MediVault
A patient portal people actually use — built around chronic care needs
2023
Healthcare
Monthly active users up from 12% to 71% after 6-month post-launch period
The problem
MediVault's previous portal had been built as a responsive website on top of their Epic EMR's patient-facing API. It technically worked, but usage data told a different story: 12% of registered patients opened it in any given month, and when they did, average session time was under 90 seconds. Exit surveys pointed to two problems — patients couldn't find what they came for without navigating four levels of menus, and the portal was useless offline, which mattered for elderly patients with poor connectivity. The support team was fielding 3,200 calls per month for tasks the portal was supposed to handle. There was also a compliance wrinkle: MediVault operates across Poland, Sweden, and the Netherlands, each with different consent models under GDPR, and the existing system handled all three identically.
Our approach
We spent the first month auditing support call transcripts — categorising every call by what the patient was actually trying to do. Five tasks accounted for 78% of call volume. We built the app around those five tasks first, with everything else secondary.
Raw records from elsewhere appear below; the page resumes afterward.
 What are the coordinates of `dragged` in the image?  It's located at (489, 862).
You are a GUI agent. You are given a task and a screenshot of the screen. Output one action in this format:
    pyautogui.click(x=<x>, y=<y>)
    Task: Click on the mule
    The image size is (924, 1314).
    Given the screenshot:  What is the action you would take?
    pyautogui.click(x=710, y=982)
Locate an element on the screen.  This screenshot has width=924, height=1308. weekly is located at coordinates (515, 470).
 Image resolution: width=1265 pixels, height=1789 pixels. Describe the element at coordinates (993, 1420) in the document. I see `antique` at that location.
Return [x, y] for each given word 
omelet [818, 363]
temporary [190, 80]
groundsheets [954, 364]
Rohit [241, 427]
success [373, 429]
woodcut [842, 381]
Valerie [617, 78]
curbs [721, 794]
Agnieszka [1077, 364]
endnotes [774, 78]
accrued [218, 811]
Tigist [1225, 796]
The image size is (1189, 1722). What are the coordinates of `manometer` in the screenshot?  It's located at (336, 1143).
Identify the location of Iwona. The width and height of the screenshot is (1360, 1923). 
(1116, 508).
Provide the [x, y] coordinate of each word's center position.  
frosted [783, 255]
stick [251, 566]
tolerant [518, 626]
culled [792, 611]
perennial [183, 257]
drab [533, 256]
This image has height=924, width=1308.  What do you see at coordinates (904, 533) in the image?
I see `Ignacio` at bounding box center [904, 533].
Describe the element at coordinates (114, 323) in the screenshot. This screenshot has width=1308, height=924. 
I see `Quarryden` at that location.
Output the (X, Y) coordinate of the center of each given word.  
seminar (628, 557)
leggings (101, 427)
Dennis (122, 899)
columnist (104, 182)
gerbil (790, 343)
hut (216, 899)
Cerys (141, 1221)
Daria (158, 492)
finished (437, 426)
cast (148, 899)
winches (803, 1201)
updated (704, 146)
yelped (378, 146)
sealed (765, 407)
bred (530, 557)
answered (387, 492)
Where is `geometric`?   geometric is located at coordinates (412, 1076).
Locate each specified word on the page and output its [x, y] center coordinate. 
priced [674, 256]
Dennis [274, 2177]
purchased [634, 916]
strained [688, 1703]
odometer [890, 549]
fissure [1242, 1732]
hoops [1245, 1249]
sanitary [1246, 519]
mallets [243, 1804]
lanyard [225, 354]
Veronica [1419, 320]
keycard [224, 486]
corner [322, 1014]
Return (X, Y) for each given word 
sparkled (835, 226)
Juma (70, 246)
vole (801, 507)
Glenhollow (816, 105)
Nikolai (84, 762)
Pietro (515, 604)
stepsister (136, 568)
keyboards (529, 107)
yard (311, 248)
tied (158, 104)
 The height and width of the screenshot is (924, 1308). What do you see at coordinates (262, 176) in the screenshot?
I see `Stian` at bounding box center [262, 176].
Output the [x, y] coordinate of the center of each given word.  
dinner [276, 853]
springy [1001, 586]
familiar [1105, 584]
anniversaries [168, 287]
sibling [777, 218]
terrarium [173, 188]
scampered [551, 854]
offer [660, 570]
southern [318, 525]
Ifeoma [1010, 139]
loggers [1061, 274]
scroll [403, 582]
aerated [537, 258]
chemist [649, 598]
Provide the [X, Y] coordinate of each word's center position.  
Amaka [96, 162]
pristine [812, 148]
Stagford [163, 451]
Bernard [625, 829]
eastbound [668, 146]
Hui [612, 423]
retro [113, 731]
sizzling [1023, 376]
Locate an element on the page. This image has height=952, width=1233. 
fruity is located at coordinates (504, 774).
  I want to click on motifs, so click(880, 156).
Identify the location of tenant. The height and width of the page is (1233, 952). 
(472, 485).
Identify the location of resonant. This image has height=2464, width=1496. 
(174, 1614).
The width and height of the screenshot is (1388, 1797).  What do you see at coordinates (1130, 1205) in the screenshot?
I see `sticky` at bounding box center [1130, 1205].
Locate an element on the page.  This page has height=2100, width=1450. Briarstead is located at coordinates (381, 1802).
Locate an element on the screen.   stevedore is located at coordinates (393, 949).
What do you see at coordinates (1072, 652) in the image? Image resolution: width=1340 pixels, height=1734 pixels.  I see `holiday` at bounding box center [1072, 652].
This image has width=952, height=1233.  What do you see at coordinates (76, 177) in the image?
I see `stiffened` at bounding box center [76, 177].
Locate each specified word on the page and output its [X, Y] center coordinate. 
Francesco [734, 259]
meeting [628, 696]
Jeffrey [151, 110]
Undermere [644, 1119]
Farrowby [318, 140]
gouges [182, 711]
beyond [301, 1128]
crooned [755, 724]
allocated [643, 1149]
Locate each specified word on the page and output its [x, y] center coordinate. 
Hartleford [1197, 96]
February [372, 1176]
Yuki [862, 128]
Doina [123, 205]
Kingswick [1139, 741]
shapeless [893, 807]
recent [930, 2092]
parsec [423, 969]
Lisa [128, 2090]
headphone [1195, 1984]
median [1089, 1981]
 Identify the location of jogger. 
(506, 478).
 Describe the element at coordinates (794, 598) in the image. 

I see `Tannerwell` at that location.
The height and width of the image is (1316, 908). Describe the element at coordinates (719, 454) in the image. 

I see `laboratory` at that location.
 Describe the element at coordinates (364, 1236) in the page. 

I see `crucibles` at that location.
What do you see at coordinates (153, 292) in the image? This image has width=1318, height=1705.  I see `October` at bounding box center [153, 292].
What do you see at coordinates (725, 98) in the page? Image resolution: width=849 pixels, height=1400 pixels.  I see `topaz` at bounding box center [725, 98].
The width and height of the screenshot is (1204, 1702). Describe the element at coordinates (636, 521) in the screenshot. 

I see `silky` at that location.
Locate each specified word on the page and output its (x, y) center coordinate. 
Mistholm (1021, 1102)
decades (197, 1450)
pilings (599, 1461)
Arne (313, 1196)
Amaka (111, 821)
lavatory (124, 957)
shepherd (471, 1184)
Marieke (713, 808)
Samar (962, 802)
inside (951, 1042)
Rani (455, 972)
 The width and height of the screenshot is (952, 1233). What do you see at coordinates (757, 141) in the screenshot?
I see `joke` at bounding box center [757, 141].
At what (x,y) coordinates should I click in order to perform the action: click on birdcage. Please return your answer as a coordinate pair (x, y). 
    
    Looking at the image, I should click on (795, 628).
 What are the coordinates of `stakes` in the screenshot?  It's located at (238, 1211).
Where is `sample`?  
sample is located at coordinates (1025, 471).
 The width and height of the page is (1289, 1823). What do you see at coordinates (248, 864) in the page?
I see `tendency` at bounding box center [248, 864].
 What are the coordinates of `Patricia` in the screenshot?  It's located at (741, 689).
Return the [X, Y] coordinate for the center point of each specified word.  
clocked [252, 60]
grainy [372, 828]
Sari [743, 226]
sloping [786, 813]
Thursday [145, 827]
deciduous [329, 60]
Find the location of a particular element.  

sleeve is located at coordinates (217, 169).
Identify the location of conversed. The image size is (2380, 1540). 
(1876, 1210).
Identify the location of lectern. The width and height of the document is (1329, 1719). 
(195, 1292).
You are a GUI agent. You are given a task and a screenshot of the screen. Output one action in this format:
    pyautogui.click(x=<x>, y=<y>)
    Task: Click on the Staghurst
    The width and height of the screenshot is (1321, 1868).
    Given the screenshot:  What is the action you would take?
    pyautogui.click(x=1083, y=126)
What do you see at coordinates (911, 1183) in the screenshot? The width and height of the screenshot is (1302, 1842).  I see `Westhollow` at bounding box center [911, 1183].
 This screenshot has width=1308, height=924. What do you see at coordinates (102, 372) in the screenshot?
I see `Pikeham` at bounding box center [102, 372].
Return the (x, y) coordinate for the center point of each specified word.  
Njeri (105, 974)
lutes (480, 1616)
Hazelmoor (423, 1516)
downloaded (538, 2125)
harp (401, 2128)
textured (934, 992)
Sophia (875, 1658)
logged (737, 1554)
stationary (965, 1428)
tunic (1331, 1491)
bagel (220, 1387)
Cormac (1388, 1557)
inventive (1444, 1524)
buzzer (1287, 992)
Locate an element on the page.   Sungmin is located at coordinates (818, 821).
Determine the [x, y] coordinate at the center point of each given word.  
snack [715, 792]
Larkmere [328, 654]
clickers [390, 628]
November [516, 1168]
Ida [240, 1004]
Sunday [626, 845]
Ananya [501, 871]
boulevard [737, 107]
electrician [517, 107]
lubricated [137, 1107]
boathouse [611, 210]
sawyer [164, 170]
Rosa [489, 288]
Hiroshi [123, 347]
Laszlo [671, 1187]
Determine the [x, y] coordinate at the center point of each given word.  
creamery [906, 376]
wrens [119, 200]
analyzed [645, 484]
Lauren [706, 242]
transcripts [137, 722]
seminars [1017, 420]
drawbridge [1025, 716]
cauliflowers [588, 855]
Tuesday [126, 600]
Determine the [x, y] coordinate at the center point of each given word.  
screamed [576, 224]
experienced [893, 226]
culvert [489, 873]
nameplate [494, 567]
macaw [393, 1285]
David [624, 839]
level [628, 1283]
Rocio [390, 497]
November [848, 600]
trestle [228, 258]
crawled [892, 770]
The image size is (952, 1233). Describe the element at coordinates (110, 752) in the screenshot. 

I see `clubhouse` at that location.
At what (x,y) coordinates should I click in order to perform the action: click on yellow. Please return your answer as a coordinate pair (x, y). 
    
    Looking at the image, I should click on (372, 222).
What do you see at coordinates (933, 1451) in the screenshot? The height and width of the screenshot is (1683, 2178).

Epic integration was extended beyond the standard API to pull structured medication data, which let us build a medication reminder system that cross-referenced prescription schedules. Offline access covers records from the past 18 months, synced when connected. Consent flows were built as a configurable module, allowing each country's legal team to define their own disclosure logic without code changes. We chose React Native to share business logic across iOS and Android, but wrote native modules for biometric auth and document scanning after cross-platform libraries underperformed in testing.
The results
Six months post-launch, monthly active users reached 71% — though we're honest that 'active' here means opened at least once in 30 days, not daily engagement. Support call volume dropped from 3,200 to 1,400 per month; the remaining 1,400 are largely calls from patients who still prefer phone. The app sits at 4.6 stars across stores on 8,300 reviews. One unresolved issue: Android performance on budget handsets common among older patient demographics is adequate but not as smooth as we'd like — it's on the current roadmap.